- _Problem details_: Among the entries below, count the lines containing the string "Store". Only the count is needed.

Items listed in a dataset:
+-------+

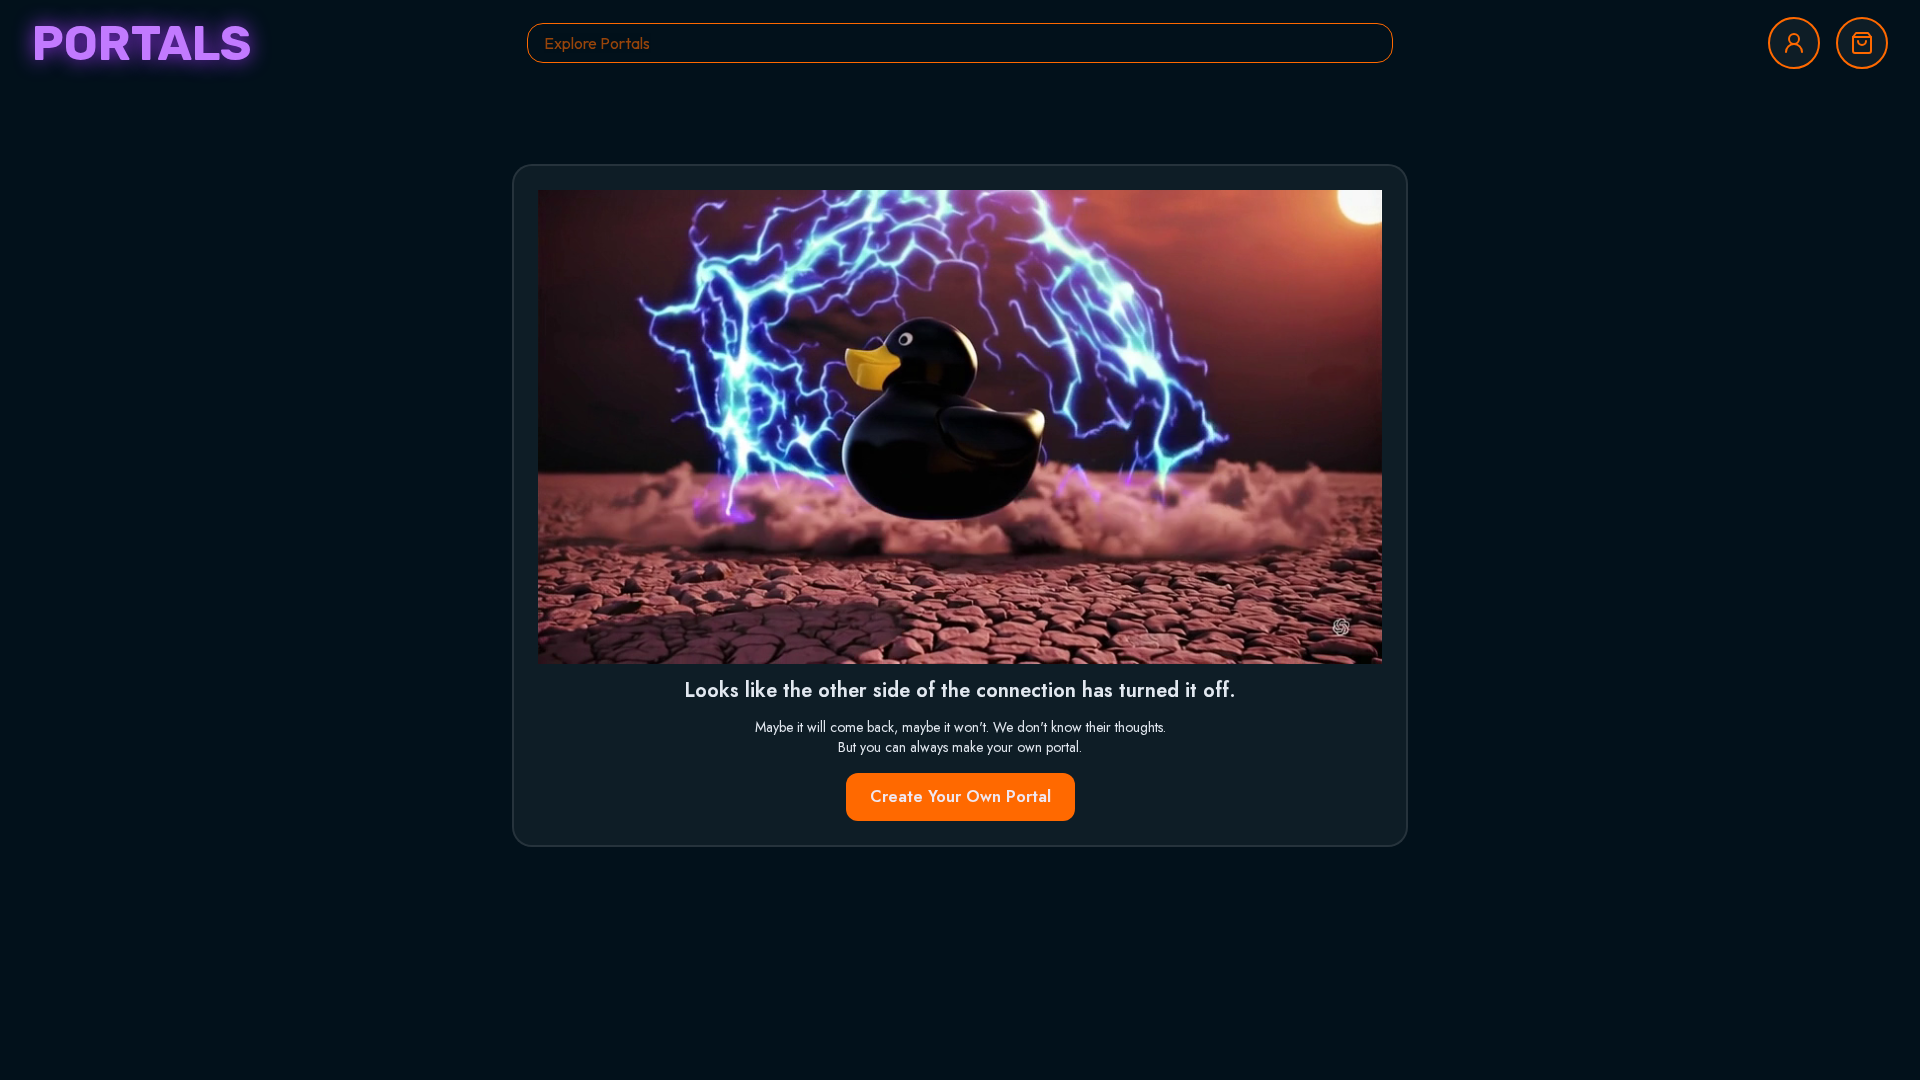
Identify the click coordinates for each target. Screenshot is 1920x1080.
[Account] (1794, 43)
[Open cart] (1862, 43)
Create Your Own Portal (960, 796)
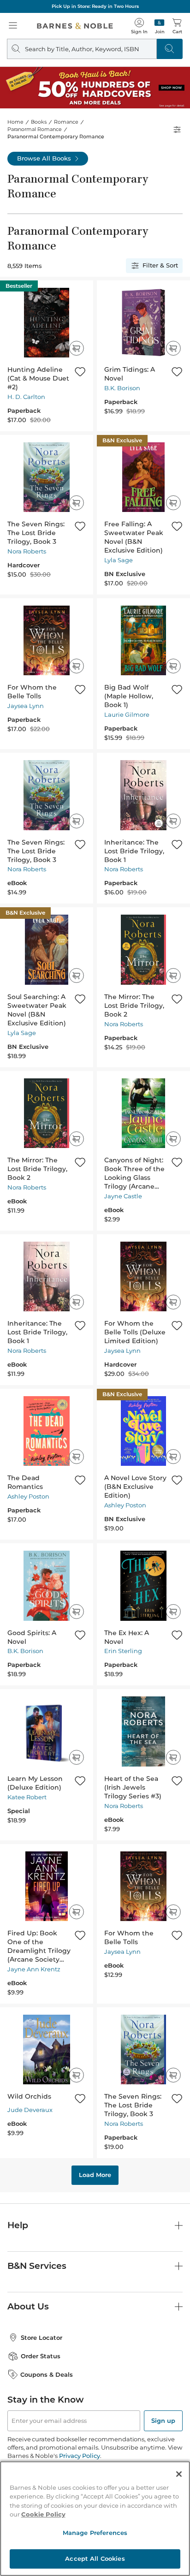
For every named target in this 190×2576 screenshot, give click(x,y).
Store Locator (41, 2337)
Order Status (40, 2356)
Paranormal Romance (34, 129)
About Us (28, 2306)
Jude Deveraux (30, 2109)
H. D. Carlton (26, 396)
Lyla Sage (118, 560)
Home (15, 122)
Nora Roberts (26, 551)
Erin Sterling (123, 1650)
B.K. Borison (122, 388)
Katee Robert (27, 1797)
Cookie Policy (43, 2514)
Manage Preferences (95, 2532)
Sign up (163, 2420)
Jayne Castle (123, 1196)
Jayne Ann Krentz (33, 1969)
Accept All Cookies (95, 2558)
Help (17, 2225)
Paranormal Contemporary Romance (55, 136)
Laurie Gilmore (126, 714)
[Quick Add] (76, 348)
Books (39, 122)
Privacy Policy (79, 2455)
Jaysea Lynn (25, 705)
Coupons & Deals (46, 2374)
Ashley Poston (28, 1496)
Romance (66, 122)
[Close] (179, 2474)
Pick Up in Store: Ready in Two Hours (95, 6)
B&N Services (36, 2266)
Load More (95, 2174)
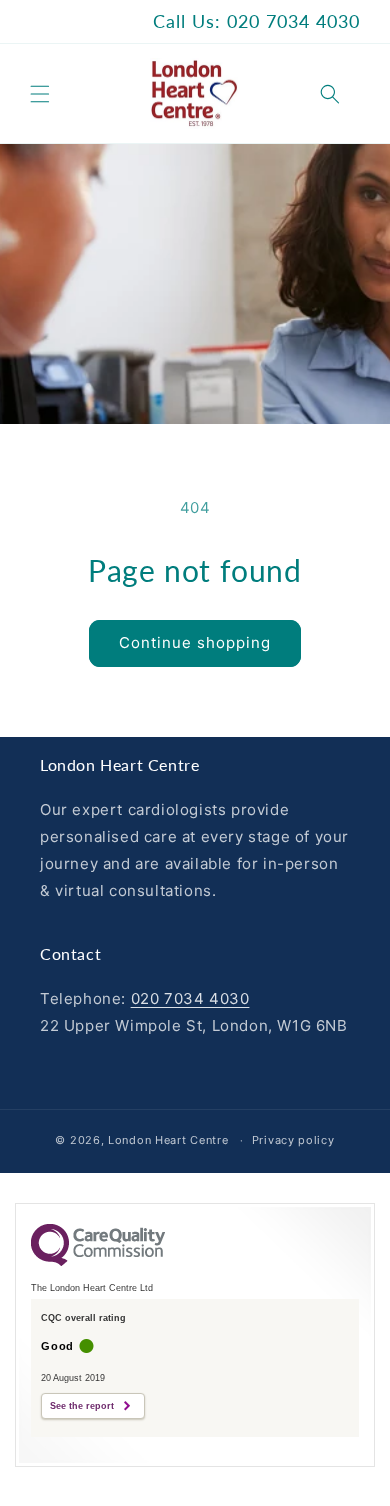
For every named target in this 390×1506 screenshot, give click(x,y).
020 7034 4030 (190, 998)
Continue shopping (195, 642)
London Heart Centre (168, 1140)
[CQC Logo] (98, 1261)
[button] (40, 94)
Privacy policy (293, 1140)
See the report (82, 1406)
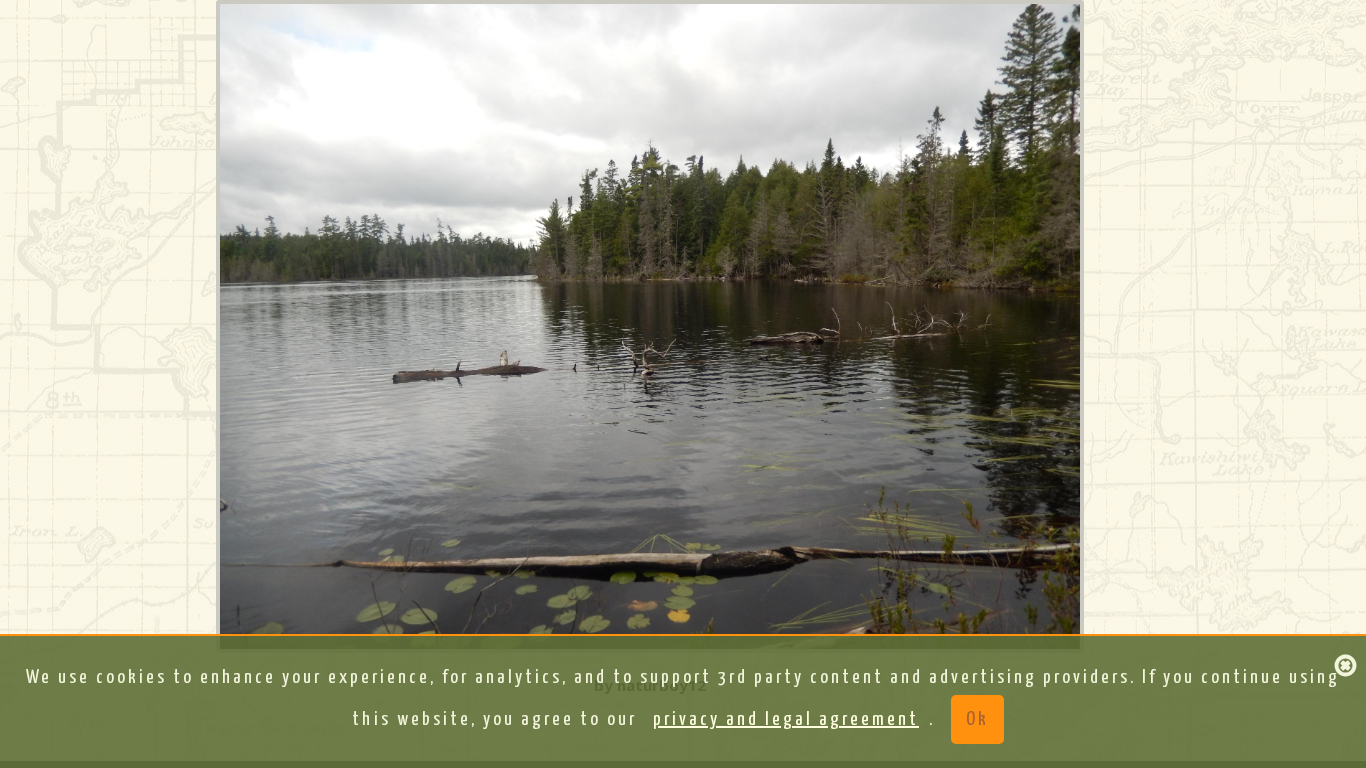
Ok (977, 719)
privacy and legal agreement (786, 719)
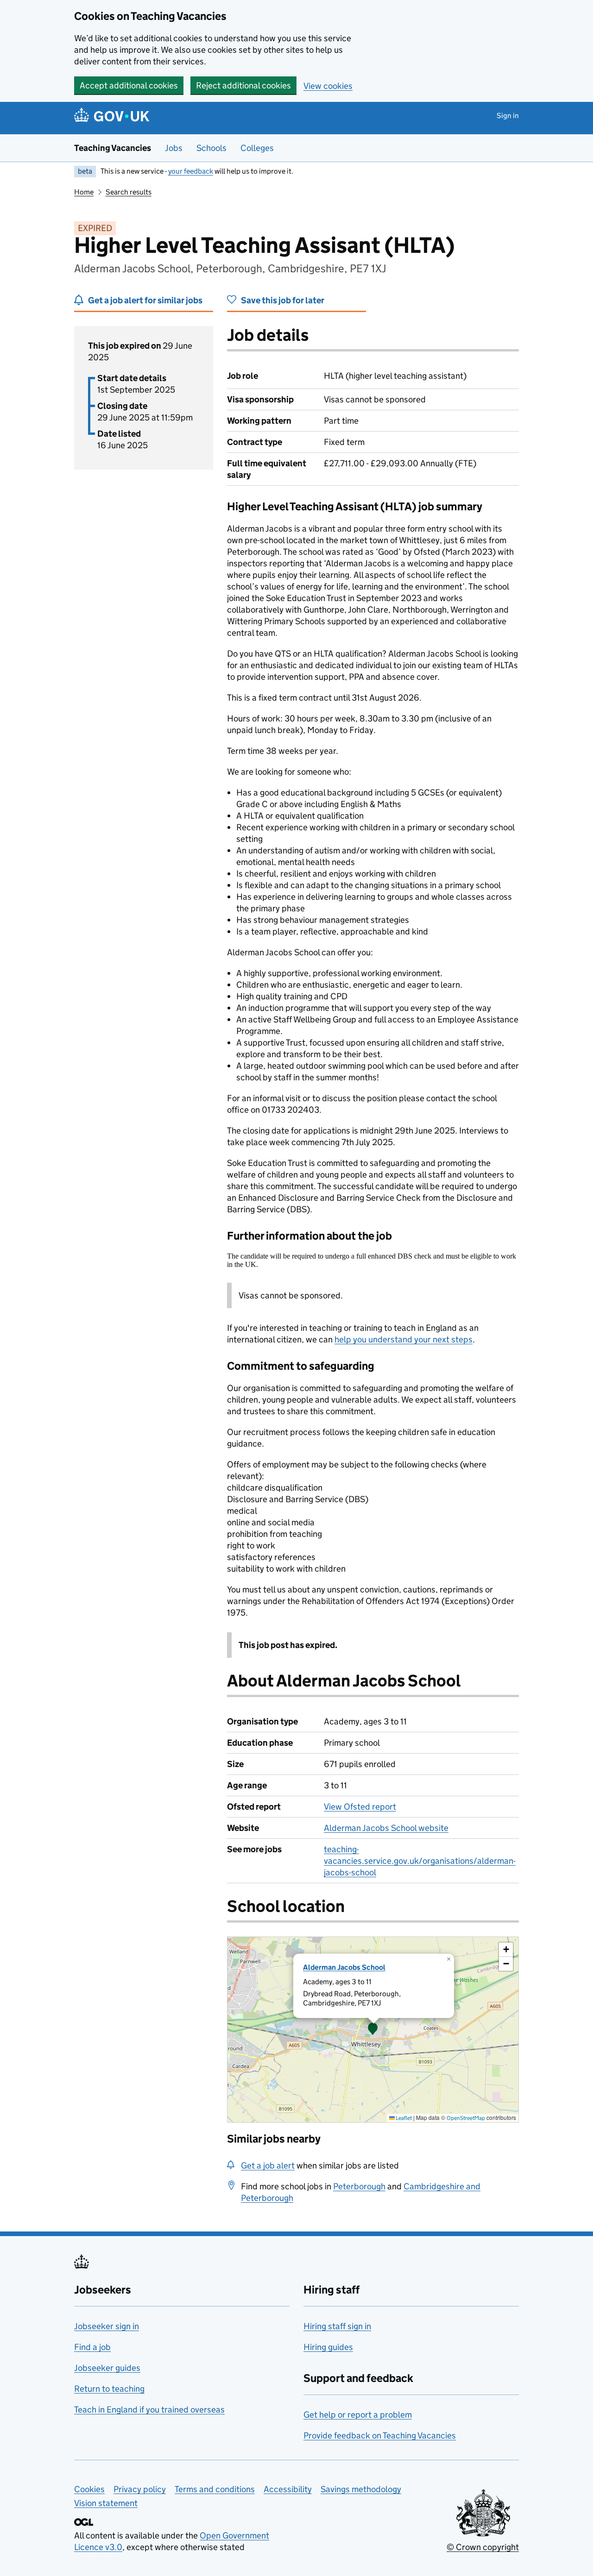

+-------+

- _Completed exercise_: 2